The shortage of skilled workers and capable managers also plagued public sector manufacturing. Because of the nationalization drive and political instability of the 1960s, Syria experienced tremendous capital flight and a substantial exodus of administrators, engineers, plysicians, and other technically skilled professionals. The shortage of skilled labor intensified in the 1970s, as Syrian professionals found higher paying jobs and increased opportunities in the Persian Gulf states. In addition, many Syrians entered government service to gain experience and soon after went to work for private industries offering much higher salaries. Moreover, vocational training institutes could not keep pace with the needs of the economy. However, the shortage of skilled workers began to improve in the mid-1980s as Syrian workers came home to escape depressed economic conditions in the Gulf states and invested accumulated capital in new enterprises.

When Assad took control of the government in 1970, he introduced important modifications of economic policy. Although commitment to state socialism, central planning, and a large public sector remained firm, Assad liberalized controls and encouraged greater private sector industry. Encouragement to the private sector that extended to both domestic and foreign investors included decreased difficulty in obtaining construction permits and licenses for machinery imports plus various tax concessions. Although private investments in industry increased in the 1970s, domestic investors remained hesitant and foreign companies even more so, despite conclusion of bilateral investment guarantee agreements with the United States and some West European countries. Observers expected private investors gradually to increase their industrial activity if the government continued its liberalization policies.

The government attempted to introduce growth in the industrial sector by assuring the private sector a greater economic role. Between 1965 and 1970, the growth rate of the index of manufacturing (excluding extractive industries and public utilities) remained at 4 percent a year, revealing the largely static condition of manufacturing. The general index for all industrial production increased by 7.8 percent a year over the same period, reflecting the importance of the expansion of oil production after 1967.
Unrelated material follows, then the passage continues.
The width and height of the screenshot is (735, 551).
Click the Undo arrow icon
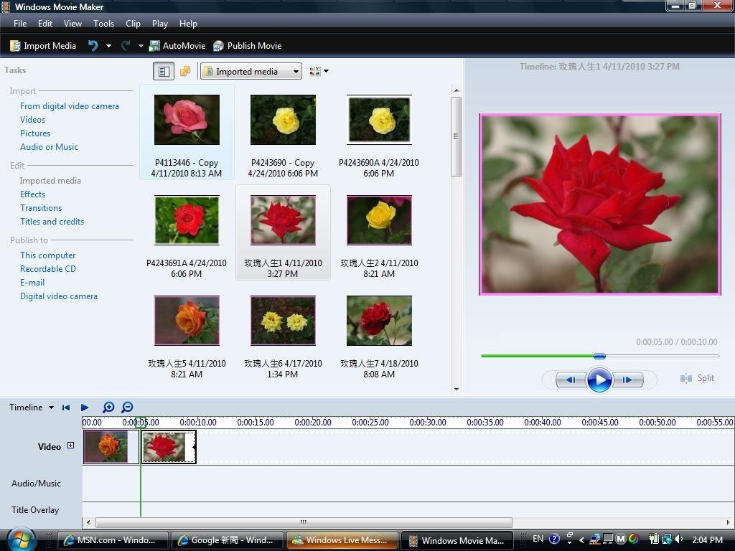click(x=93, y=46)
Although the results of the government initiative to stimulate private sector investment after 1970 could not be distinguished in available data from a rise in public sector industrial growth, the index for the combined output of public and private manufacturing (excluding extractive industries and public power) showed remarkable improvement between 1970 and 1976, averaging 9 percent a year. The increase in 1976 alone was 17 percent. Increased production by manufacturing derived from public sector investments and reflected increasing government development expenditures since the mid-1960s. The increase also resulted from Syria's miniversion of the oil boom in 1974 and 1975, when industrial investments rose sharply as a result of increased aid from oil-rich Arab countries. Between 1980 and 1984, however, the general index for all industrial production increased only 6.8 percent a year, while the index for the combined output of public and private manufacturing grew at 13 percent per year.
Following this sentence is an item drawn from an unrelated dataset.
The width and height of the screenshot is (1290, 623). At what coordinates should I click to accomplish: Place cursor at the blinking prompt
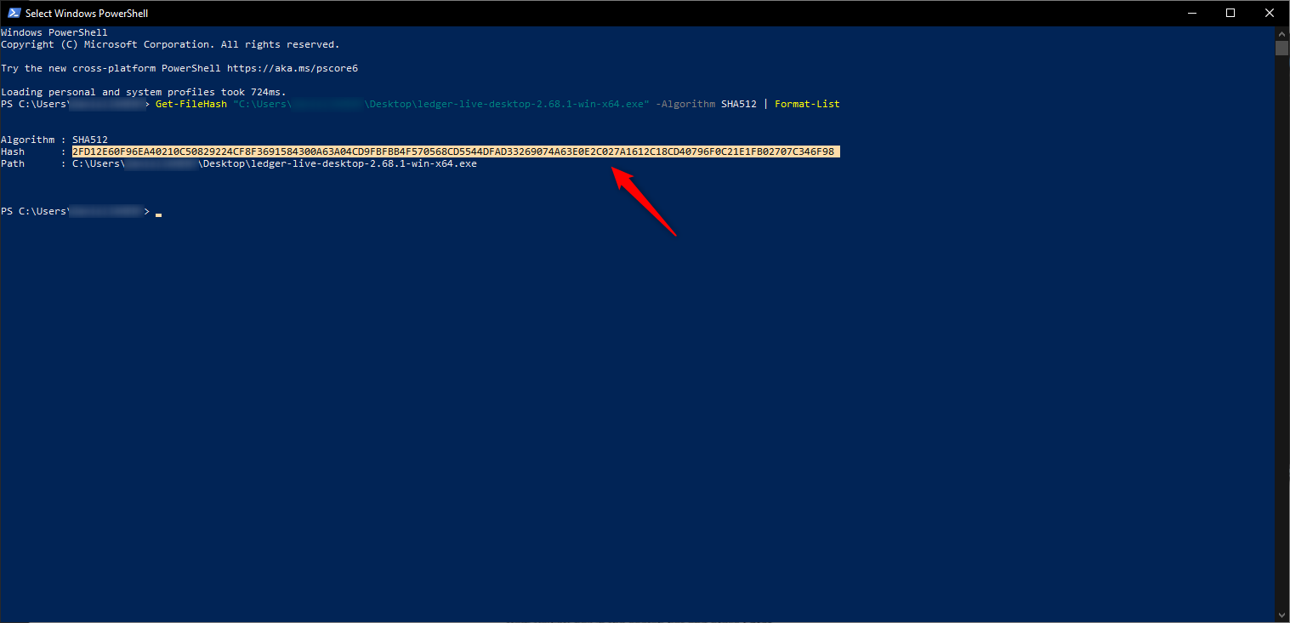coord(158,212)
In 1985 the government embarked on another liberalization campaign to encourage increased private sector investment in the productive sectors, as detailed in the Fifth and Sixth Five-Year development plans (see Development Planning , this ch.) Although the public sector continued to dominate the economy, the private sector's role grew in the 1980s, accounting for over 30 percent of GDP by 1984. The government hoped that its liberalization campaign would further boost the private sector's contribution to GDP in the 1990s. This hope was reflected in the final communique of the Eighth Baath Party Congress in January 1985, which recommended a more market-oriented approach to solving Syria's pressing economic problems. Accordingly, the government eased restrictions on the private sector and encouraged exports by establishing more competitive exchange rates for imports (see Banking and Monetary Policy, this ch.). The April 1985 reappointment of Muhammad al Imadi, architect of Syria's economic opening in the 1970s, as minister of the economy and foreign trade, confirmed the government's desire to proceed with its liberalization program. Imadi, who had served as chairman of the Kuwait-based Arab Fund for Economic and Social Development in the early 1980s, urged widespread economic reforms to improve Syria's economic performance through private sector initiatives and joint ventures between the state and private sector.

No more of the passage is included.